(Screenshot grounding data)
────────────────

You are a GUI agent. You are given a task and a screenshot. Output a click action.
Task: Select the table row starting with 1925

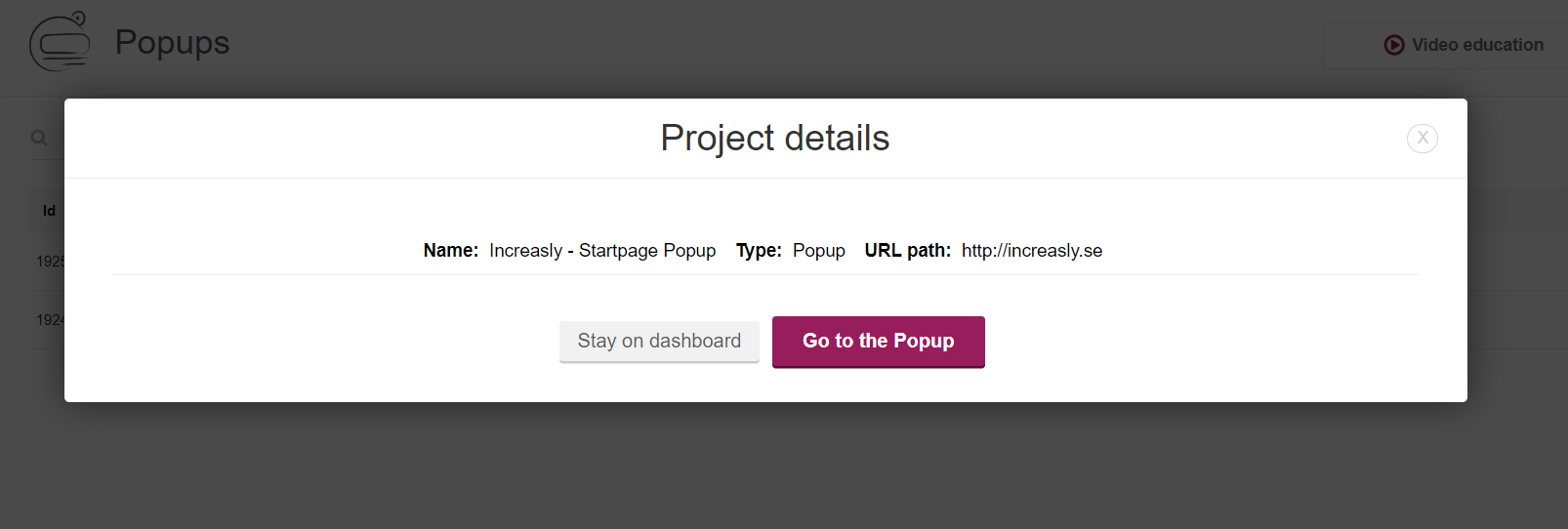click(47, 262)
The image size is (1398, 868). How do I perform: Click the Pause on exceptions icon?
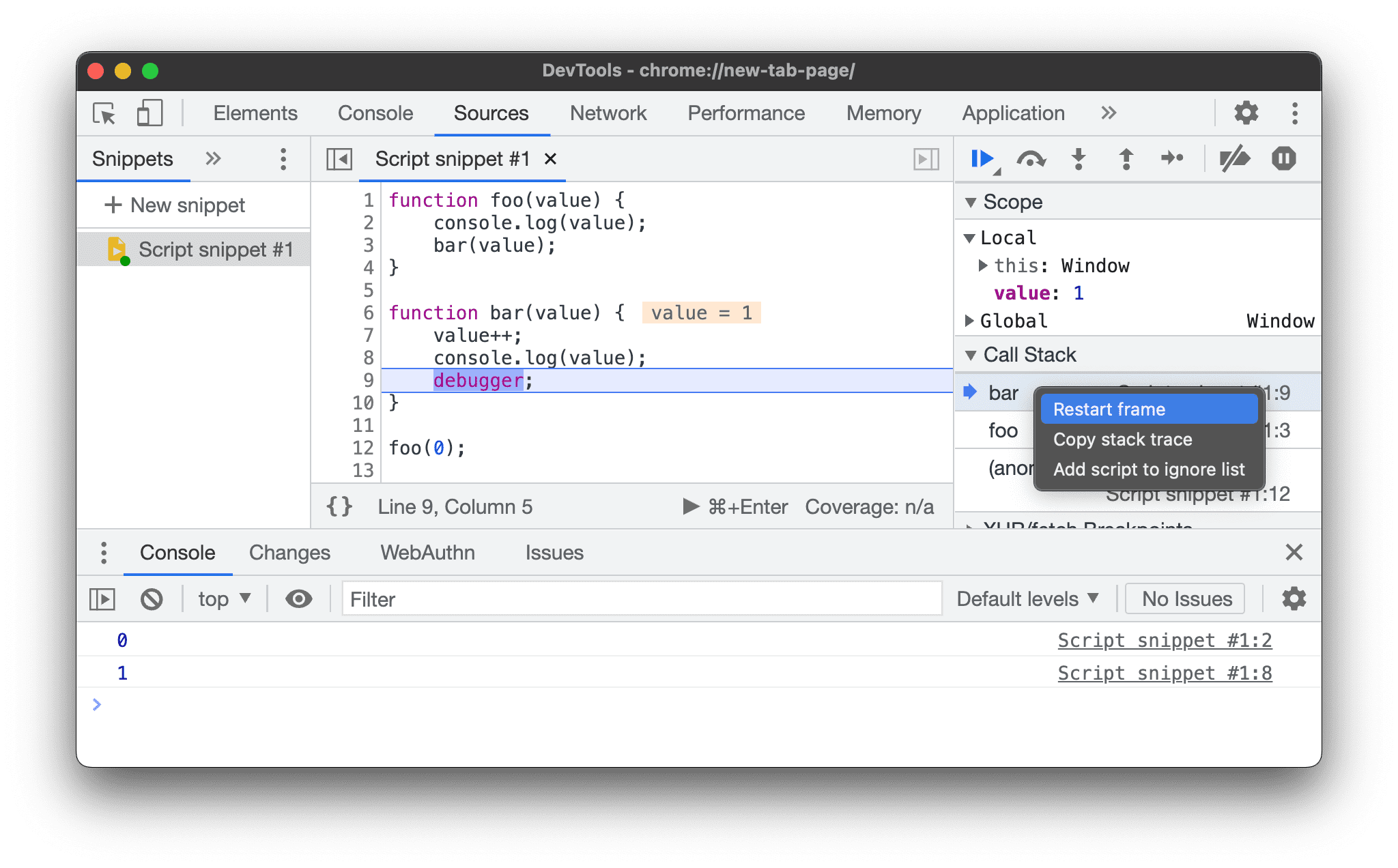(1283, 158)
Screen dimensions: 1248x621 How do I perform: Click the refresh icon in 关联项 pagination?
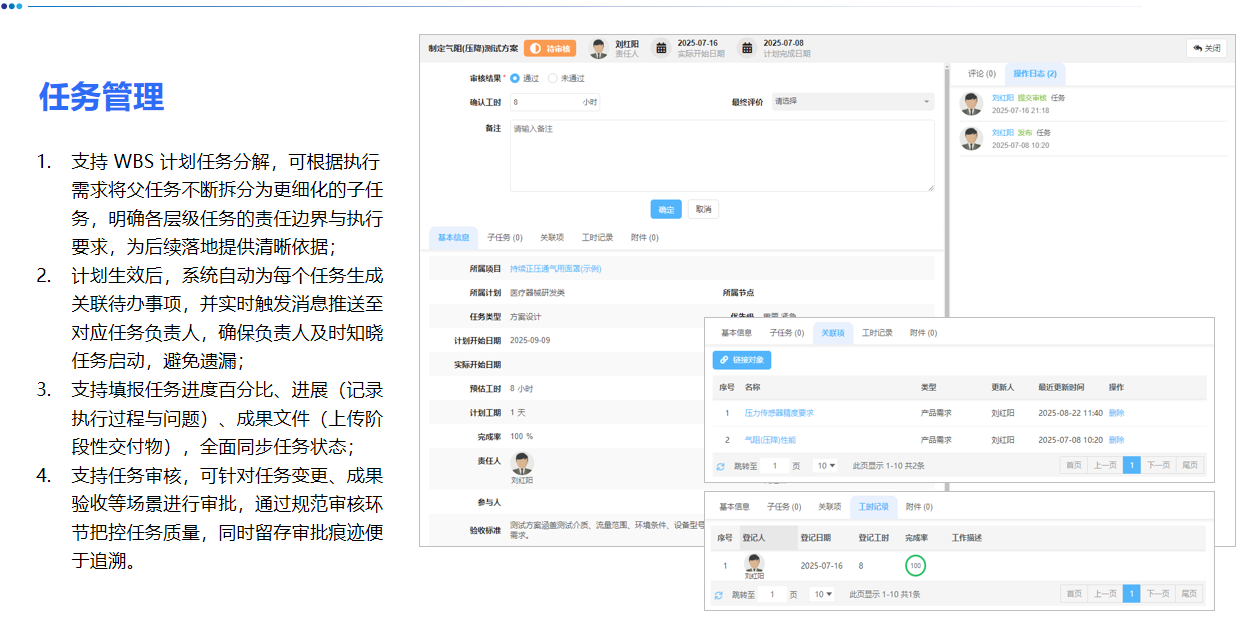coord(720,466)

────────────────

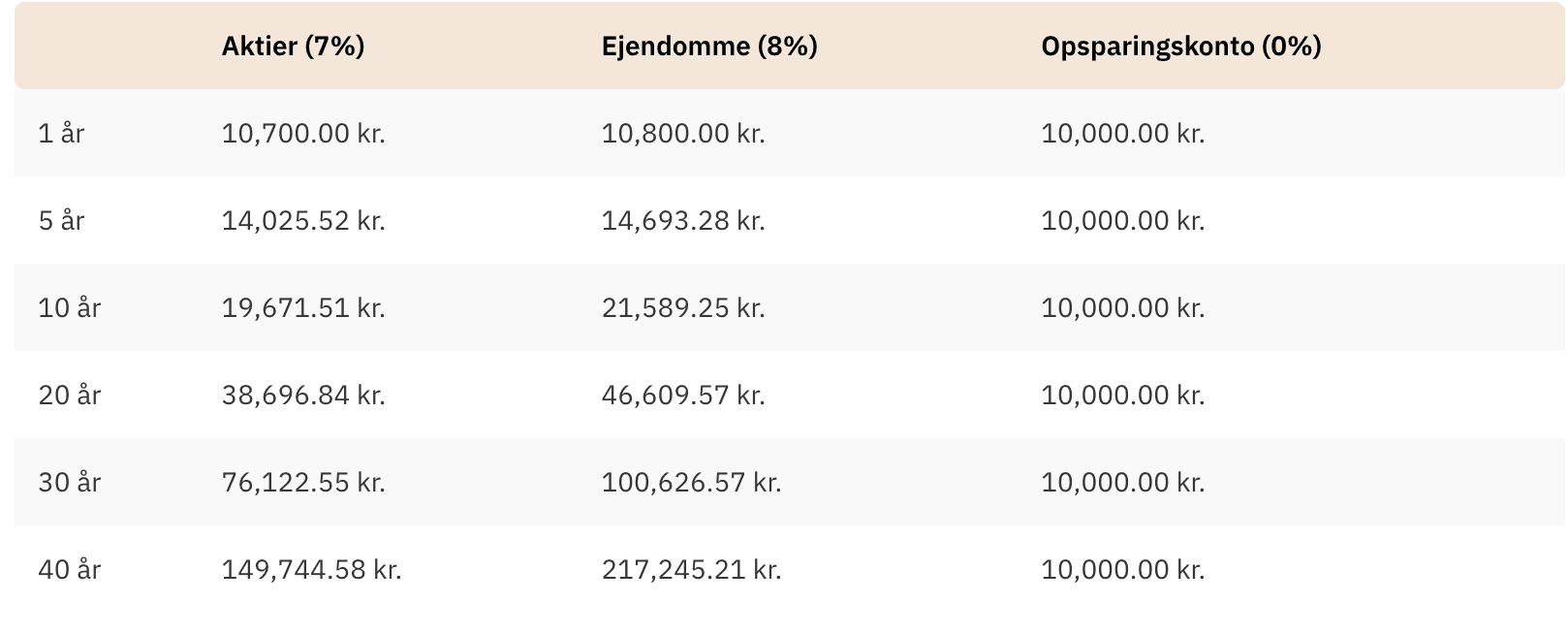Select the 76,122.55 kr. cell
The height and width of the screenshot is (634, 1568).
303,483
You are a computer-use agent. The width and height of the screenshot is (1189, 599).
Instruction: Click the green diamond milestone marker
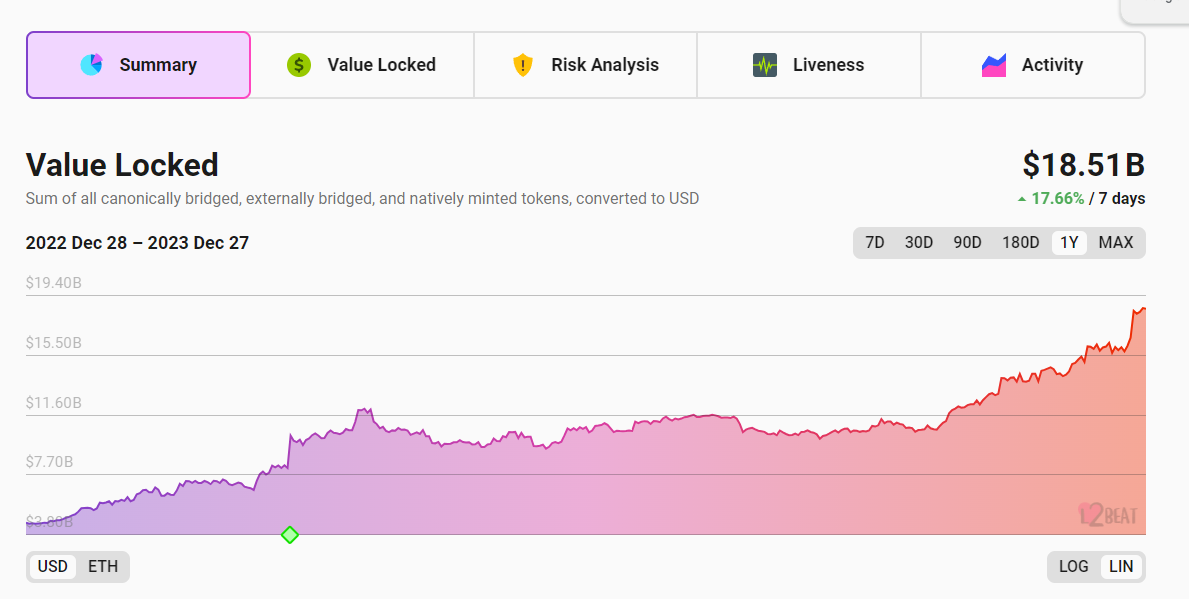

────────────────

§ **Problem to solve**: Take every line from the data that contains the word "agent".

§ **Response**:
You are a GUI agent. You are given a task and a screenshot. Output a click action.
You are a computer-use agent. The width and height of the screenshot is (1189, 599).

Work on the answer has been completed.